アメリカの姿勢を客観的に見るなら、イラン・イラク紛争だけでなく、米ソの代理戦争の後始末として、ソビエトの崩壊を期に(フィリピンを手始めに行われた、と思うのですが)CIAなんかを通じて援助していた独裁政権の民主化に舵を切ってるわけで、ある意味「責任を取ってる」のです(アメリカ的にはですが、、)。
韓国の軍事政権も滅び、民主化しましたし、この日本に対しても政権交代が行われる事を支持し、自民党が一時野党に下野した一因でもあるでしょう。
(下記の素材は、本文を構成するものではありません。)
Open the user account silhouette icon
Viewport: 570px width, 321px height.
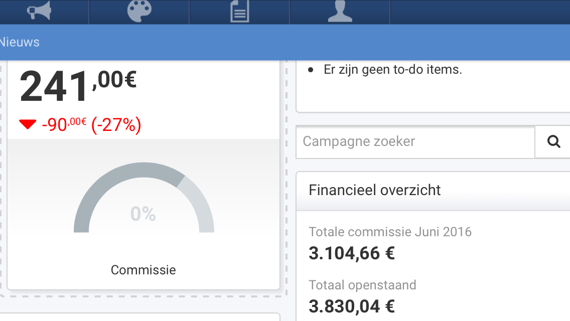pyautogui.click(x=340, y=11)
ところが「アメリカの民主主義」も結構偏っているので、経済援助の時のIMFあたりと同じ問題が起きます。
“当事者国の事情に合わない”です。
アメリカの姿勢は、テロ問題では(リビアのカダフィー大佐とか北朝鮮とか)一定の成果を挙げていますが、CNNの登場以降軍事力の行使は昔ほど容易ではありません。今回の作戦も「人道的介入」と「大量破壊兵器」がお題目ですが、昔的には「宣戦布告」であって、上記二本柱はメディア対策とキャッチフレーズです。
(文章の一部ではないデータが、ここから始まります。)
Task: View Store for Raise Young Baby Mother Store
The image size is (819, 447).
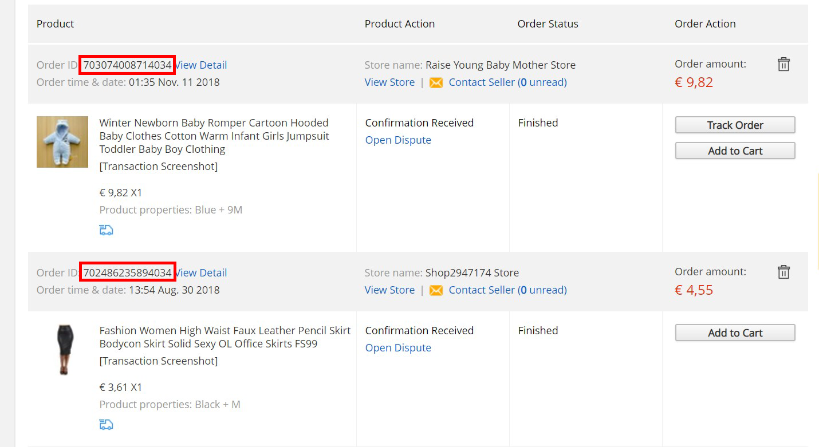Action: [389, 82]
アメリカのイメージするテロ国家は=独裁政権であり、それに対する処方箋は「民主主義」です。この論法は経済における「自由貿易」と同じ線上にあるのでしょう。
さて各国に盛んにアメリカの姿勢に批判がありますが、問われているのはアメリカの民主主義なんです。アメリカ政権の背景はアメリカ人の世論だからです。
アメリカ政府に自重を働きかける事も大事でしょうが、アメリカ世論に訴えかける事が先決なように思います。
「世論に訴えかける」
これはアメリカの独壇場でした(フランスも得意ですが)。『映画』ですよ。昨今起きた大事なポイントは「アメリカ大統領がまんまヒーローになる映画が何本もあった事です」アメリカ人にも(本当にまかせていいのかって)若干不安がある反動じゃないでしょうか。そして同時に「一人の兵士の死をテーマにする」も同時に何本も製作されました。
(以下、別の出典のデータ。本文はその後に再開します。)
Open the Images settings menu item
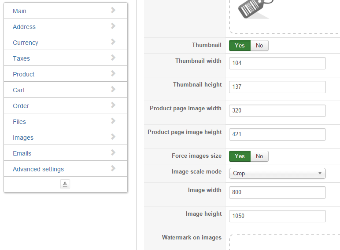This screenshot has width=340, height=250. pos(23,138)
各国が思うより、アメリカはけっこうしんどい思いをして軍を動かしている、と思って間違いないでしょう。
果たして「今イラクに何をするべきか」とは別に、そんな事を思いました。
自衛官のみなさんが、イラクの人々に受け容れられて、文字通り人道援助に活躍してもらえたら、と祈るばかりです。